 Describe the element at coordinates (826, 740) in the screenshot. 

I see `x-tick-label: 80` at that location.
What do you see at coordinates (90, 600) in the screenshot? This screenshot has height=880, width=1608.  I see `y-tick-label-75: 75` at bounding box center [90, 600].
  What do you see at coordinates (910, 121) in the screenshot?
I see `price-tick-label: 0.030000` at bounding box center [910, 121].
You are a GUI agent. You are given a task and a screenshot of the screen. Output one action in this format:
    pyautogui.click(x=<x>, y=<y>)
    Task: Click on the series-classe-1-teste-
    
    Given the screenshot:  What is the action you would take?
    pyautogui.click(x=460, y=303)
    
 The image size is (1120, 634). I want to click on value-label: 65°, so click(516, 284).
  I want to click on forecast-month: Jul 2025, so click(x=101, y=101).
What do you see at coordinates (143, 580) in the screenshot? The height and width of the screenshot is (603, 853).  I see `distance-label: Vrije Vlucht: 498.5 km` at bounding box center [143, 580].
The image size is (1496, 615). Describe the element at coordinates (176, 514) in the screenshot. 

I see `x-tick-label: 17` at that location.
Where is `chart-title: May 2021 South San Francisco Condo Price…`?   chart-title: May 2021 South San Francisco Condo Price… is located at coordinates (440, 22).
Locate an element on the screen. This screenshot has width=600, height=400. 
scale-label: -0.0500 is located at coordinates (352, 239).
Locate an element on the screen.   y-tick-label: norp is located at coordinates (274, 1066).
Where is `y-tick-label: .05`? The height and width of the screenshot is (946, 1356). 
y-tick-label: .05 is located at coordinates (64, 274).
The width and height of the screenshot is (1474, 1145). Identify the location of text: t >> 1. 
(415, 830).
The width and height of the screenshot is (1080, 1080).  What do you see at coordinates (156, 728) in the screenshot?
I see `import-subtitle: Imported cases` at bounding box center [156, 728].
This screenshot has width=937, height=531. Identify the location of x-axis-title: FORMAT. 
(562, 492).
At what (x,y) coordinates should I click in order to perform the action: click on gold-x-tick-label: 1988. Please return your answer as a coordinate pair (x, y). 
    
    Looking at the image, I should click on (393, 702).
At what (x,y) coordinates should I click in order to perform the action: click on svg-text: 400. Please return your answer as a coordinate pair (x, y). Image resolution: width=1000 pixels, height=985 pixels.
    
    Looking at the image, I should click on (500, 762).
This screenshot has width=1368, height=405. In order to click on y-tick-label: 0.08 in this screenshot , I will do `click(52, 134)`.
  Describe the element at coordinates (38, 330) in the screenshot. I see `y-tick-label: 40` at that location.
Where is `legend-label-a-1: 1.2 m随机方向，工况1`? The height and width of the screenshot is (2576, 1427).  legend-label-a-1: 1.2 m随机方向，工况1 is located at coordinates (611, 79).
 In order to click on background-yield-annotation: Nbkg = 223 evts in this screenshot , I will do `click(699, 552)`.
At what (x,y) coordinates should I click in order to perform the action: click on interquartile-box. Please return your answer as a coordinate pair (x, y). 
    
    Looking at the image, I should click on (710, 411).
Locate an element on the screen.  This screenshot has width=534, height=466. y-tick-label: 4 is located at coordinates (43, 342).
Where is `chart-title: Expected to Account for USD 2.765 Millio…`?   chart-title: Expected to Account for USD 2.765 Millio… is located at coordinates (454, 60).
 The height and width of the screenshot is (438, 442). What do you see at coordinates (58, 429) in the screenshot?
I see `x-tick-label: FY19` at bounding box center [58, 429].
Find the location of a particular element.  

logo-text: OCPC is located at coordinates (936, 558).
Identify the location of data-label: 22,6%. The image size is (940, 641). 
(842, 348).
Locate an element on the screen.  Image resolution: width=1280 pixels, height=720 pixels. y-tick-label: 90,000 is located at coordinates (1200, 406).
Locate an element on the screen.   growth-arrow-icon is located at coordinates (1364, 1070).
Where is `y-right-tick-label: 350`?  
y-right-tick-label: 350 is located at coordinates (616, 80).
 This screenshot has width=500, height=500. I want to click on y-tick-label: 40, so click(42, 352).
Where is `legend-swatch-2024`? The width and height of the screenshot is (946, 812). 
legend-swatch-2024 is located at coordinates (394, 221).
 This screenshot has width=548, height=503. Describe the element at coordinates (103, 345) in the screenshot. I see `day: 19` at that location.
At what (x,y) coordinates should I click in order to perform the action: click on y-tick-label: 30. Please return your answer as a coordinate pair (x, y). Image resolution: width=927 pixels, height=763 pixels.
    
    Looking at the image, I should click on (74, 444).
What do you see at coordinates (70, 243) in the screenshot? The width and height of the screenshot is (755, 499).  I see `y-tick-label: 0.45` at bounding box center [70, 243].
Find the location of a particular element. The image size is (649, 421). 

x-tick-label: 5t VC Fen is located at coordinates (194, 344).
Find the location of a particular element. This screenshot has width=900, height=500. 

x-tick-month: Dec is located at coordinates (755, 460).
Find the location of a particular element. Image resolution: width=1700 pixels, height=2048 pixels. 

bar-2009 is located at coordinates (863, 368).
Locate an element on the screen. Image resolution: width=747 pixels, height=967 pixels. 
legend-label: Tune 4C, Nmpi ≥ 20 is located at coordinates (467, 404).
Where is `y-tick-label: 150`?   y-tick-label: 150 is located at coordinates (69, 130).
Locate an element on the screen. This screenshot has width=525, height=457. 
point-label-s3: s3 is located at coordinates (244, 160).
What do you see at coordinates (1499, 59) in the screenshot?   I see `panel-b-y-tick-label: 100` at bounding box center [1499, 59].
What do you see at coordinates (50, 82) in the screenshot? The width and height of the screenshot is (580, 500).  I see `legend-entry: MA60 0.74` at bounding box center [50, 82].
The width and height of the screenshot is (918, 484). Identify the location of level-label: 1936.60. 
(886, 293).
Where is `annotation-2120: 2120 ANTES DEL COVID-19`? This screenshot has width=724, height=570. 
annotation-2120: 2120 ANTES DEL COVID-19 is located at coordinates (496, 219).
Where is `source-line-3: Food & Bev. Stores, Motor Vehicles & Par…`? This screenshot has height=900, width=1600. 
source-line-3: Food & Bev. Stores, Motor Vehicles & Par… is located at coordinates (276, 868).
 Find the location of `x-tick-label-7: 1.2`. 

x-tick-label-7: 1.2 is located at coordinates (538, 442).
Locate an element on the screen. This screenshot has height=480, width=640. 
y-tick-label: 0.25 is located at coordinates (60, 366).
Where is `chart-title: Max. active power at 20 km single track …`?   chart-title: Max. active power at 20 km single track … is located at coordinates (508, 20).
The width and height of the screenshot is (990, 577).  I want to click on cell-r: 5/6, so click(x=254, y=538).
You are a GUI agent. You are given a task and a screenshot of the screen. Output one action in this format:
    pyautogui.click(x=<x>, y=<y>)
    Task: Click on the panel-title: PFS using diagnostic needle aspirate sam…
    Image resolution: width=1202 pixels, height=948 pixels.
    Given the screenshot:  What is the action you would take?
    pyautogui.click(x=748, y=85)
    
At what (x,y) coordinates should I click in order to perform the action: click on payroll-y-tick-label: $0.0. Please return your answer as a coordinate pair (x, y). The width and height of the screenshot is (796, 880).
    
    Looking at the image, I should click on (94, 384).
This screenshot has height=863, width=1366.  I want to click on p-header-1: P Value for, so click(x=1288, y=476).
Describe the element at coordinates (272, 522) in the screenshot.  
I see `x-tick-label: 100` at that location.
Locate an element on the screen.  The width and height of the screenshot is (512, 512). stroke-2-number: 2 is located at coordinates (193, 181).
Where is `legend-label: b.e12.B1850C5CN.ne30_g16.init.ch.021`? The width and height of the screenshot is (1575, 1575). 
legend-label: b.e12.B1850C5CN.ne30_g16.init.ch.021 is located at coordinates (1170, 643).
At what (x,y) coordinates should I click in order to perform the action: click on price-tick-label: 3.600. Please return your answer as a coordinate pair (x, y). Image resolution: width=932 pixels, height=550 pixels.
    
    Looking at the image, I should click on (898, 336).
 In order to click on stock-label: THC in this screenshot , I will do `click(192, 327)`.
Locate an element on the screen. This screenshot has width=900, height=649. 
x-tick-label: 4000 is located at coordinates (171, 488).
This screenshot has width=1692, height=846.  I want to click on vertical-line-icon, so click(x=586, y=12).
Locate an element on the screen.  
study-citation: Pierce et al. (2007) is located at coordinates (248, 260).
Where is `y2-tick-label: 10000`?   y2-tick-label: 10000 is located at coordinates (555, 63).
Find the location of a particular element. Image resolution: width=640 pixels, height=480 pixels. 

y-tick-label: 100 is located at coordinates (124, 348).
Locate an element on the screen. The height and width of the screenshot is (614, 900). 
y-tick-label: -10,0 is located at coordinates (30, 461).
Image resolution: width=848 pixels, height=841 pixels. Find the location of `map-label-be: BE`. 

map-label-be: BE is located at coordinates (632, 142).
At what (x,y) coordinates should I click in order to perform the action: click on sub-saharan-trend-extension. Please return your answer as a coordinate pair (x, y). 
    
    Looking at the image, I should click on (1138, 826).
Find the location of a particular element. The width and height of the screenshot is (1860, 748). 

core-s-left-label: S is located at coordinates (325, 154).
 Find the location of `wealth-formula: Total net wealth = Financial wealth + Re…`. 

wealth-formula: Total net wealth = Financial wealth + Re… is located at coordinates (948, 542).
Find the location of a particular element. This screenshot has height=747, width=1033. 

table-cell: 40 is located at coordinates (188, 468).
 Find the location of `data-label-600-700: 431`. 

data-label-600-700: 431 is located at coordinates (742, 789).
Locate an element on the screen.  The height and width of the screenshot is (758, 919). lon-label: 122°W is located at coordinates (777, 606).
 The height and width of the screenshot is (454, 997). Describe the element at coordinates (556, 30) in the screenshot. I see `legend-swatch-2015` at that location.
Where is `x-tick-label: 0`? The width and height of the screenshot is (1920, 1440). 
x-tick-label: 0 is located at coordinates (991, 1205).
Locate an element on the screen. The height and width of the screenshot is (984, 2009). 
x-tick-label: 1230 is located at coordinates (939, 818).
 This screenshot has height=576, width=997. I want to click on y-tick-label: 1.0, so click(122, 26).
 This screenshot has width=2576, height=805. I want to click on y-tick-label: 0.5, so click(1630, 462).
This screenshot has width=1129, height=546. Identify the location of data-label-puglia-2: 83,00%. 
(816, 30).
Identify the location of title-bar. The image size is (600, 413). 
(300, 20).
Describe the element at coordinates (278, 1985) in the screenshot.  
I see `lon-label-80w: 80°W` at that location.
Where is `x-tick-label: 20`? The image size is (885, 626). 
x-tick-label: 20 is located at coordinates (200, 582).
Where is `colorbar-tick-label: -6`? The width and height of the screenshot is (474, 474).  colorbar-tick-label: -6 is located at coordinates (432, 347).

**********

■ **What this task involves**: Reproduce the data word for word, everything from the line containing "has height=900, width=1600." down to the line containing "source-line-3: Food & Bev. Stores, Motor Vehicles & Par… is", both of those lines included.

■ **Exercise response**:
Where is `source-line-3: Food & Bev. Stores, Motor Vehicles & Par…`? This screenshot has height=900, width=1600. 
source-line-3: Food & Bev. Stores, Motor Vehicles & Par… is located at coordinates (276, 868).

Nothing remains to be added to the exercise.